* WORK REQUEST
Go to the line containing "Where should I click to: Click the BitcoinCash" below; retype it and all following lines exactly, and leave out the pictures.

= = = = =

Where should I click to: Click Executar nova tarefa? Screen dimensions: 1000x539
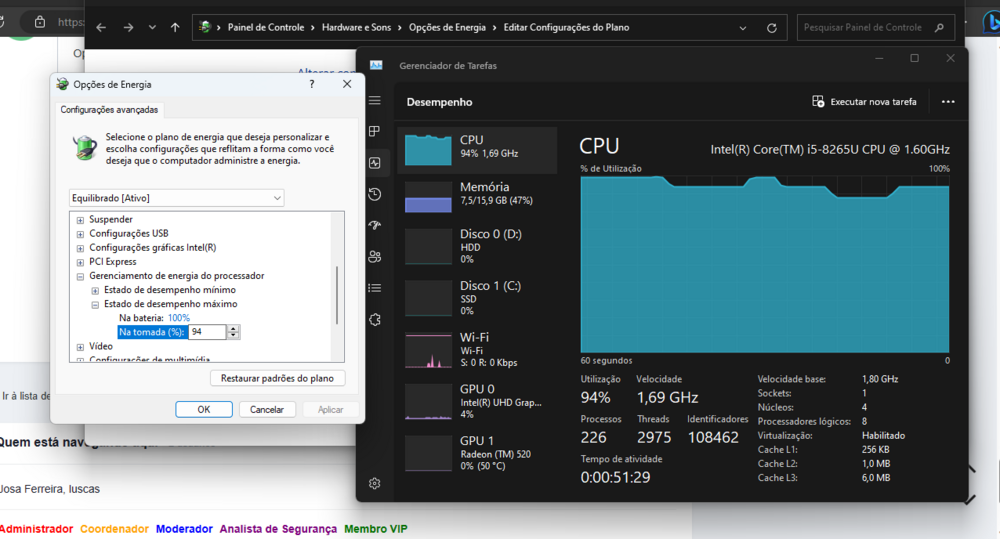tap(864, 102)
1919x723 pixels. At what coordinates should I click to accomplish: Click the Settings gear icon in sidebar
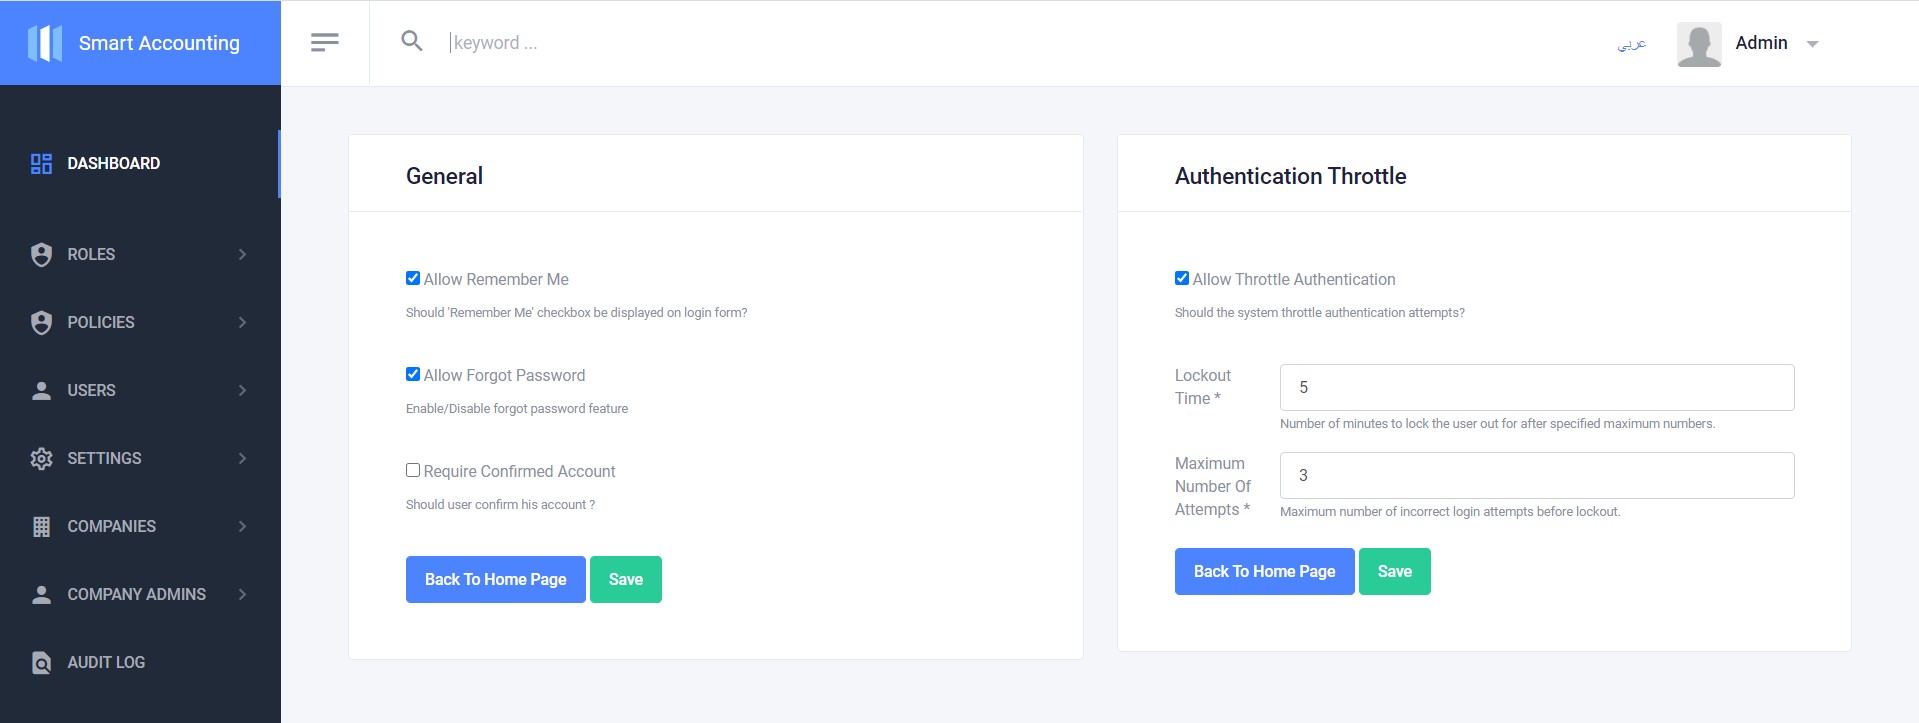point(41,459)
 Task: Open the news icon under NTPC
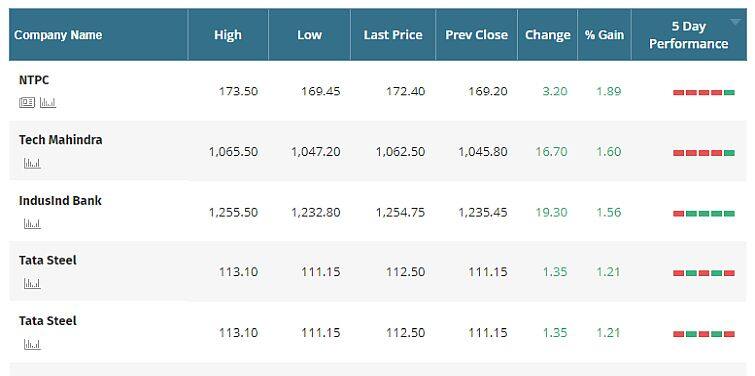tap(27, 102)
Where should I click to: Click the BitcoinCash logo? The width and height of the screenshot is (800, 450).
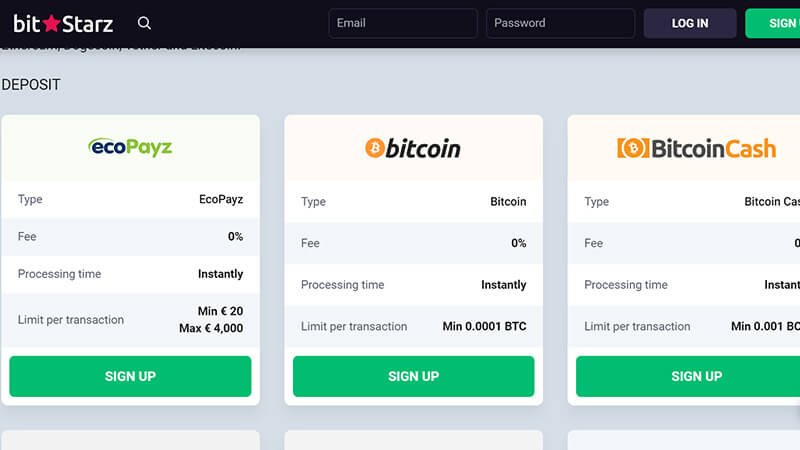(x=696, y=149)
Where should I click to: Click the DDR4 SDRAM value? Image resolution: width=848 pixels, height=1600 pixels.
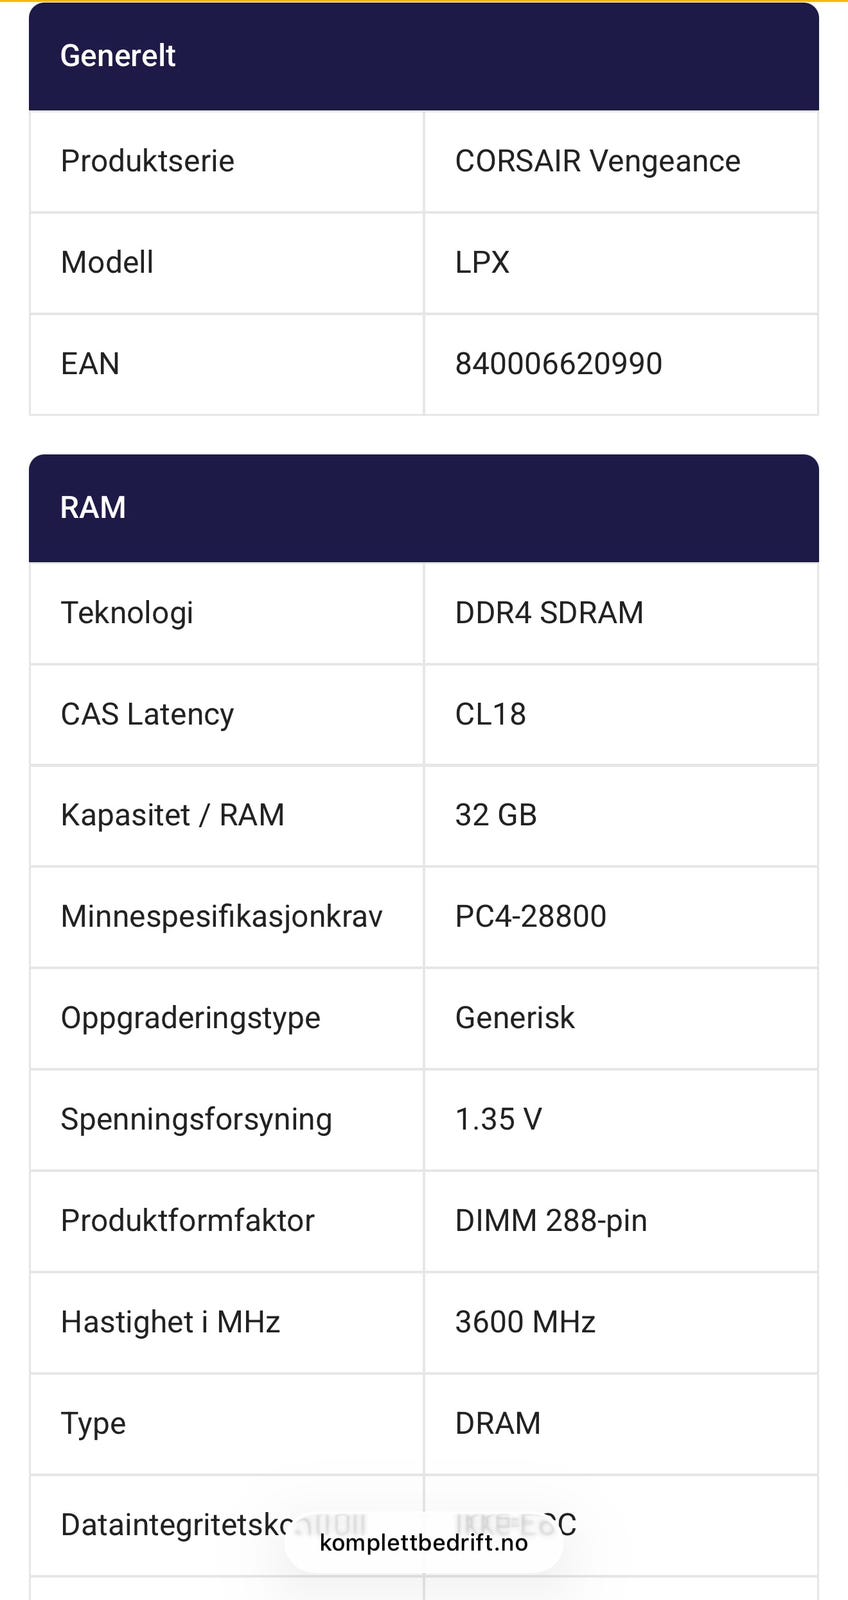(x=548, y=613)
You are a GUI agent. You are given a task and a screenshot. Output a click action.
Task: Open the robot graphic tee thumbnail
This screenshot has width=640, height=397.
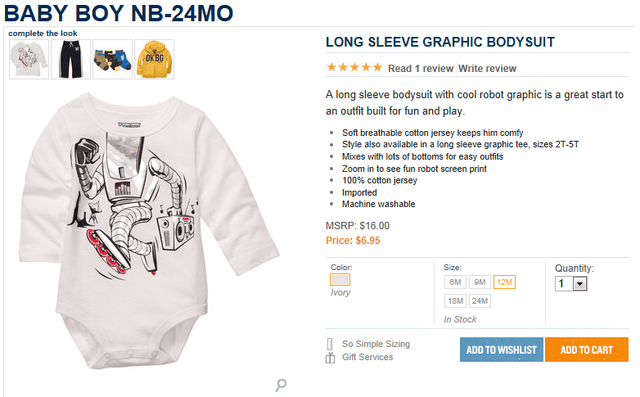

= = = = =

* WRITTEN RESPONSE
Where should I click to: Click the BitcoinCash logo? The width and height of the screenshot is (800, 450).
(x=696, y=149)
Where should I click to: Click the DDR4 SDRAM value? Image resolution: width=848 pixels, height=1600 pixels.
(x=548, y=613)
You are a GUI agent. You are given a task and a screenshot. Output a click action.
Task: Open the robot graphic tee thumbnail
This screenshot has width=640, height=397.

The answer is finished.